Evidence that Inflammation Increases Dementia Risk Inflammation during midlife is associated with cognitive decline 20 years later (Neurology, Jan 13, 2019). A large prospective study showed that dementia is associated with anything that causes inflammation to damage blood vessels (diabetes, hypertension, smoking, lack of exercise, obesity), even in people who have not had a stroke (JAMA Neurology, August 7, 2017).
Another study showed that giving the healthful colon bacteria, Bifidobacterium breve, to people who suffered from mild cognitive impairment can improve mental functioning (J Prev Alz Dis, 2019;6(1):70-75). However, this may not be so easy to do because the types of bacteria that live in your colon are determined by what you eat and what you do so you cannot change colon bacteria permanently just by taking a dose of bacteria. To change the types of bacteria in your colon permanently, you may sometimes have to take antibiotics first to get rid of the harmful bacteria, and then create an environment in the colon that is conducive to growing healthful bacteria by making permanent changes in diet and lifestyle.
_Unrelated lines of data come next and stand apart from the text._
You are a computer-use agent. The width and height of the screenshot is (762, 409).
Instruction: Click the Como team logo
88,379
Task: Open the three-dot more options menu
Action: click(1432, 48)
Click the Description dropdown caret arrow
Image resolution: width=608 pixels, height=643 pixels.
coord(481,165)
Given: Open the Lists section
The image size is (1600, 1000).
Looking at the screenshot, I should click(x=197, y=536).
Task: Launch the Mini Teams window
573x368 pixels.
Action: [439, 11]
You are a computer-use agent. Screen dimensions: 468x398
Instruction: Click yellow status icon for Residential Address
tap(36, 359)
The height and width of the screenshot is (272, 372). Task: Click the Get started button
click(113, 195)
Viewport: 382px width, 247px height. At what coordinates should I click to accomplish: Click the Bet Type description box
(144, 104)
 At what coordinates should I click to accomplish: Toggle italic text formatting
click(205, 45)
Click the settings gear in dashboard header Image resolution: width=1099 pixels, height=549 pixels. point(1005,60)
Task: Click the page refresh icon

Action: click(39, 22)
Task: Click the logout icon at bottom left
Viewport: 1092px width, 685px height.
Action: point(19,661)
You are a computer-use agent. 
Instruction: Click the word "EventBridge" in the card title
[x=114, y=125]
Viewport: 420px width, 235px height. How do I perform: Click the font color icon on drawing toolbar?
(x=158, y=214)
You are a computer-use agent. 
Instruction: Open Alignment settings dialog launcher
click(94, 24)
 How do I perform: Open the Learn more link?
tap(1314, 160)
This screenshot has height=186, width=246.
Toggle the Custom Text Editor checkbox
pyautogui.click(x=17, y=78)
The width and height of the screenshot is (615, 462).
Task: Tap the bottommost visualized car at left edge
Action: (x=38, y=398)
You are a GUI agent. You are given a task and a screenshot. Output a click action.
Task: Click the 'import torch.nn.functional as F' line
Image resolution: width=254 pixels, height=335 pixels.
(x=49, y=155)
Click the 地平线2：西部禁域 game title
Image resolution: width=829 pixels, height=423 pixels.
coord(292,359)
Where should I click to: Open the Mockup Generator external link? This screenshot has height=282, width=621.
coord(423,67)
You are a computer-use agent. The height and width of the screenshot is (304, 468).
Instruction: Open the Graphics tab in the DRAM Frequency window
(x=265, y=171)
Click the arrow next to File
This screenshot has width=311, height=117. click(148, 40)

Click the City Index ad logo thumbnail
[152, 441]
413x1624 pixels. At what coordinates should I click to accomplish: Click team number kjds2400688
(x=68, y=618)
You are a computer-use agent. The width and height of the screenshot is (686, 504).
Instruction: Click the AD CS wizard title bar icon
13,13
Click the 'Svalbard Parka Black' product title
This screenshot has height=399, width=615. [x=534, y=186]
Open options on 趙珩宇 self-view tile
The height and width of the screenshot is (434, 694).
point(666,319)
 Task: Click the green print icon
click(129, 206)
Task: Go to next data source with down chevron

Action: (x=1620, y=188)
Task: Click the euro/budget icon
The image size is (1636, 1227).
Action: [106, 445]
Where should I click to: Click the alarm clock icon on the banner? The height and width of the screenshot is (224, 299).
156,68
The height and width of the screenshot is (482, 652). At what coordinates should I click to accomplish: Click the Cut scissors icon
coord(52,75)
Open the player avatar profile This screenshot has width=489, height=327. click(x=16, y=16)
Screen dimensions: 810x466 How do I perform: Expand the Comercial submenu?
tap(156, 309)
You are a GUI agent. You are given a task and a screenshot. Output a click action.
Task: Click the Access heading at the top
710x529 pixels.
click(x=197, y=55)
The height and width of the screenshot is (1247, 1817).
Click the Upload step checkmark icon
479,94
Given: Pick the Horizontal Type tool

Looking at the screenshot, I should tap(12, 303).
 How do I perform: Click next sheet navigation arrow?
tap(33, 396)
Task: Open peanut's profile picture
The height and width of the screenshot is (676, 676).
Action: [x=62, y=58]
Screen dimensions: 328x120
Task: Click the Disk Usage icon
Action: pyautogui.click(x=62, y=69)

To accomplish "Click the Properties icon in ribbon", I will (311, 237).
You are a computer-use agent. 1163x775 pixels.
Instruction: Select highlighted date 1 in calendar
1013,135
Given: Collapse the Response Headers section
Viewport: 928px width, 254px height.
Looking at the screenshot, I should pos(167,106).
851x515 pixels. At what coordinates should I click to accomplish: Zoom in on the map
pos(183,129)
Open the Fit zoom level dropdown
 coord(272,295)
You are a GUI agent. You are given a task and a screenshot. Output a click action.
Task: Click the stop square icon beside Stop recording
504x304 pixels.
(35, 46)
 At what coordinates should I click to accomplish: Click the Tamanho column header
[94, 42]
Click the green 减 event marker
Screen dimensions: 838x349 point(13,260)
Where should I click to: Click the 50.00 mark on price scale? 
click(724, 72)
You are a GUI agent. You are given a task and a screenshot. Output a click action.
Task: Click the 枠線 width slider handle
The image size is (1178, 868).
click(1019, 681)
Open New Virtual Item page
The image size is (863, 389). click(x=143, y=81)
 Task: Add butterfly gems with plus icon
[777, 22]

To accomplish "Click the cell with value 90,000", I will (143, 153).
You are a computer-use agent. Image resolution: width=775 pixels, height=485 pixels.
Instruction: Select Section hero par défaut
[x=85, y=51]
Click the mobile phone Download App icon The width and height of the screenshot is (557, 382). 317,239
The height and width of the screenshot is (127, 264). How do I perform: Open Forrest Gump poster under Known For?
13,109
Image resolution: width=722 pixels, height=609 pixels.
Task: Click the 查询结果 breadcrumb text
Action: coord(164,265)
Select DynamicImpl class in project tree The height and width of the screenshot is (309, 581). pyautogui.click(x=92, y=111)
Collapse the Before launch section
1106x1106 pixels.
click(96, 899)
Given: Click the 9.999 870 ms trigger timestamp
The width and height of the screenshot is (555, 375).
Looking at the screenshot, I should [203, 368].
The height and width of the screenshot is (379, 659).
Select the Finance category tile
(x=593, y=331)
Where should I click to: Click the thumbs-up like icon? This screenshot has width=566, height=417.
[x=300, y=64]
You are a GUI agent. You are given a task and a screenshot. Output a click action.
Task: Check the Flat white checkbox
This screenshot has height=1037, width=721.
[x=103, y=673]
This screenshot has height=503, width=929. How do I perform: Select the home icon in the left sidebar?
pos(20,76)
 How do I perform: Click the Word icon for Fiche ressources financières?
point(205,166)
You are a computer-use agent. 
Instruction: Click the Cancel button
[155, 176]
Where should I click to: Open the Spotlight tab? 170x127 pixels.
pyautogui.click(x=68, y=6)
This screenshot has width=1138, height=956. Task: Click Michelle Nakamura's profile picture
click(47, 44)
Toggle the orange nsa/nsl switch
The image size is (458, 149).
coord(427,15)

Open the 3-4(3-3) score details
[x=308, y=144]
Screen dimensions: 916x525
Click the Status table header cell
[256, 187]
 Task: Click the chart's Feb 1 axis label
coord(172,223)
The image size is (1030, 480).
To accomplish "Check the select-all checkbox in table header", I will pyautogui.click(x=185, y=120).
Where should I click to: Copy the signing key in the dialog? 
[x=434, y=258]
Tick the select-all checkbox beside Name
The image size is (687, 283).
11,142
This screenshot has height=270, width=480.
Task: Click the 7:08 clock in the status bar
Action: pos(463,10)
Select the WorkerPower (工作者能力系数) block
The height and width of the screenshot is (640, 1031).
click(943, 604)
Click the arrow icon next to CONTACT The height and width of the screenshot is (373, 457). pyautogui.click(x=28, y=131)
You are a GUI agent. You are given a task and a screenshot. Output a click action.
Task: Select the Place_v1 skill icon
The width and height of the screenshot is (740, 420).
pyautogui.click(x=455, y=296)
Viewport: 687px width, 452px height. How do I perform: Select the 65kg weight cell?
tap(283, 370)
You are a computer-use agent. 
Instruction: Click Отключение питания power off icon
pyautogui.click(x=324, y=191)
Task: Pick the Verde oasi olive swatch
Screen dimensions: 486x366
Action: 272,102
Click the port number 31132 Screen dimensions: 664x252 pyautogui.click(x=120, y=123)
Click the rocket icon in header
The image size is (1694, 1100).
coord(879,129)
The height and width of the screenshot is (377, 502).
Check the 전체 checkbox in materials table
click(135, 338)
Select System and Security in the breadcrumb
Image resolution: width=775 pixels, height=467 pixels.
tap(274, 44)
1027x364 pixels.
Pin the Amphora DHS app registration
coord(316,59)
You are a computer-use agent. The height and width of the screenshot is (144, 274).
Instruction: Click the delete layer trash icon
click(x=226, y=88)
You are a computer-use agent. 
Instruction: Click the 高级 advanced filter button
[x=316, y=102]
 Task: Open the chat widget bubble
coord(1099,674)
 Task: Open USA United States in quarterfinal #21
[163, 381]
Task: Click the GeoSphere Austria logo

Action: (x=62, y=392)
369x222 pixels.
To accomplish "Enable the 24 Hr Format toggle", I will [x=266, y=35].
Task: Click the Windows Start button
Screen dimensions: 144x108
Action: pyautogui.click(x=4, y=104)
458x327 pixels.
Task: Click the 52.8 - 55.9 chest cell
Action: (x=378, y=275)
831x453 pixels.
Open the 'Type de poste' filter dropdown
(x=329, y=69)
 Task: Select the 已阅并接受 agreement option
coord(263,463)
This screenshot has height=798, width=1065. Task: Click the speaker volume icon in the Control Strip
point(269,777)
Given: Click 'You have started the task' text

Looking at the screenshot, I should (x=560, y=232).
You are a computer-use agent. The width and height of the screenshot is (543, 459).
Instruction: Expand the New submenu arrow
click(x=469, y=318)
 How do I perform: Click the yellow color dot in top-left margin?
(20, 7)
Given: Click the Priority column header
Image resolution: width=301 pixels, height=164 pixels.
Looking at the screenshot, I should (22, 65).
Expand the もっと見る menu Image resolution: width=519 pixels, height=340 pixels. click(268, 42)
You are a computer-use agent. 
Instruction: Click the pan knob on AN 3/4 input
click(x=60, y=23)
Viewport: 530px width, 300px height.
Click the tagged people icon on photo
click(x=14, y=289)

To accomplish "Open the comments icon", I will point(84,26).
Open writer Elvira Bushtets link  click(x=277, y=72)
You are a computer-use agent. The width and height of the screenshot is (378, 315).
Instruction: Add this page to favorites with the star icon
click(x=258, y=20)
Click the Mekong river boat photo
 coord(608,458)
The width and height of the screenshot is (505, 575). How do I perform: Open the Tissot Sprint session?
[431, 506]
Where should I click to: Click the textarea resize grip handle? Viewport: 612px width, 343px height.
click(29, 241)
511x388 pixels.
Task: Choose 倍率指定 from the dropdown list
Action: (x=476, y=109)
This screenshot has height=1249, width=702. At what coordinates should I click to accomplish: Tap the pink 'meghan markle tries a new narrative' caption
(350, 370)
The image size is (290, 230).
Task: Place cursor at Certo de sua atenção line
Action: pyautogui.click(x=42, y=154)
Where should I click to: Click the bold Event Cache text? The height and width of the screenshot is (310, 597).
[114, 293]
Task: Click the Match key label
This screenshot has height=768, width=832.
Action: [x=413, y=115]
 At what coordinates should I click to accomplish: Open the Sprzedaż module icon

Four studies presented at the Alzheimer's Association International conference in London (July 2018) showed that healthy older adults who followed a Mediterranean-type diet or the MIND diets reduced their risk for dementia by a third. These diets increase fish, fruits, vegetables, nuts, and whole grains, and restrict sugars and animal fats. See Diets Shown to Reduce Risk for Dementia
Heart Attack Prevention Measures Also Reduce Dementia Risk Just about every risk factor for a heart attack has been shown to also increase risk for dementia and you can reduce your risk for suffering from dementia by up to 70 percent when you follow the healthful habits that help to prevent heart attacks (JAMA, Aug 21, 2018;320(7):657-664):
• eat an anti-inflammatory diet
• avoid smoking, alcohol, and obesity
• exercise, preferably every day
• treat diabetes, high blood pressure and high cholesterol See Risk for Dementia Goes Down with Steps to Prevent Heart Attacks
My Recommendations Since recent studies show that dementia may be influenced to a large degree by the types of bacteria living in your colon, I recommend eating the foods that encourage growth of healthful bacteria and discourage the harmful types. Harmful colon bacteria can cause inflammation that can increase your risk for dementia as well as for heart attacks, strokes and certain cancers. You can reduce inflammation by:
• eating a plant-based diet with a wide variety of vegetables, whole grains, beans, nuts and fruits
• restricting red meat, processed meats, fried foods, sugar-added foods and all drinks with sugar in them
• avoiding obesity
• avoiding smoke and alcohol
• exercising regularly If you are not already eating a healthful plant-based diet and engaging in regular exercise, check with your doctor and then try to start a new diet and exercise program as soon as possible.